● Exercise details
Write the records out again, exactly.

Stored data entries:
↓↓↓
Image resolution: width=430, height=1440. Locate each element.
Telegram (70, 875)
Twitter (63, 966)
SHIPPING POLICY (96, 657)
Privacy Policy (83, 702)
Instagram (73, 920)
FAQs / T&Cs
↑↑↑
● Expected output
Image resolution: width=430, height=1440. Locate each element.
Telegram (70, 875)
Twitter (63, 966)
SHIPPING POLICY (96, 657)
Privacy Policy (83, 702)
Instagram (73, 920)
FAQs / T&Cs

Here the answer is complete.